Direction 1
From the article on mutual fund climate votes, list every mutual fund company it names as lagging in support for climate-related shareholder resolutions.
Direction 2
Reproduce the passage of the mutual fund climate votes article from "Survey results show" up to and including "future climate-related shareholder resolutions.".

Source
Support Split Among Leaders and Laggards, with TIAA-CREF, Wells Fargo Leading on Voting Support and Vanguard, State Street Failing to Support Any Climate-Related Resolutions
April 8, 2011
BOSTON – U.S. mutual funds’ proxy voting patterns for climate-related shareholder resolutions are not keeping pace with the escalating risks associated with climate change. Mutual funds’ overall support of these resolutions dropped from 27 percent in 2009 to 24 percent in 2010, after rising steadily the previous three years.
That is the finding of Ceres’ sixth annual analysis of U.S. mutual fund votes by 46 leading mutual fund families collectively managing approximately $6 trillion in assets. The analysis was jointly conducted with Fund Votes, which has tracked U.S. mutual fund voting since reporting was first required in 2004.
Survey results show that support of climate-related shareholder resolutions is split between leaders and weak performers. Leading the way are eight mutual fund companies – including TIAA-CREF, Dimensional Fund Advisors, Wells Fargo and Credit Suisse – that voted in support of more than 50 percent of climate-related shareholder resolutions in 2010.
Yet, as in past years, giants State Street and Vanguard lagged behind, joining the ranks of eight additional mutual fund companies – including Fidelity, American Funds and Columbia Management – that failed to support nearly 99 percent of climate-related shareholder resolutions.
In the coming months, Ceres will reach out to the survey’s weak performers to discuss how they plan to address future climate-related shareholder resolutions.
“Reduced mutual fund support for climate-related resolutions is troubling given the increasing evidence that climate change impacts are accelerating and posing significant financial risks to investment portfolios,” said Mindy Lubber, president of Ceres and director of the Investor Network on Climate Risk. “All mutual funds should develop and follow proxy voting guidelines to respond to the very real risks and opportunities of climate change. Those that do stand to outperform their peers.”
Recent research by Trucost and RLP Capital found that mutual funds incorporating environmental, social and governance analysis—including climate change considerations—into their investment decisions outperformed traditional funds over one- and three-year periods. The funds also had higher alpha, or risk-adjusted performance, over the three years.
In February 2010, the U.S. Securities and Exchange Commission issued interpretive guidance outlining the types of climate-related risks companies must disclose in their financial filings. Since then, impacts consistent with climate change have rippled across the market –from Australia and Pakistan’s catastrophic floods inflating commodity prices for coal and cotton to the Russian heat wave that reduced grain yields by 40 percent and spurred numerous wildfires.

Source data
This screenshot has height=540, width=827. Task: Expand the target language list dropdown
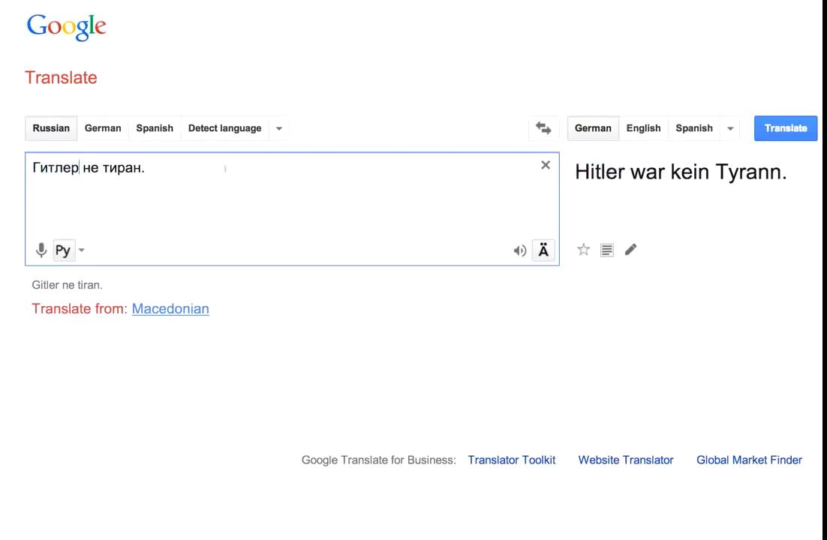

Problem solution 1
- State Street
- Vanguard
- Fidelity
- American Funds
- Columbia Management

Problem solution 2
Survey results show that support of climate-related shareholder resolutions is split between leaders and weak performers. Leading the way are eight mutual fund companies – including TIAA-CREF, Dimensional Fund Advisors, Wells Fargo and Credit Suisse – that voted in support of more than 50 percent of climate-related shareholder resolutions in 2010.
Yet, as in past years, giants State Street and Vanguard lagged behind, joining the ranks of eight additional mutual fund companies – including Fidelity, American Funds and Columbia Management – that failed to support nearly 99 percent of climate-related shareholder resolutions.
In the coming months, Ceres will reach out to the survey’s weak performers to discuss how they plan to address future climate-related shareholder resolutions.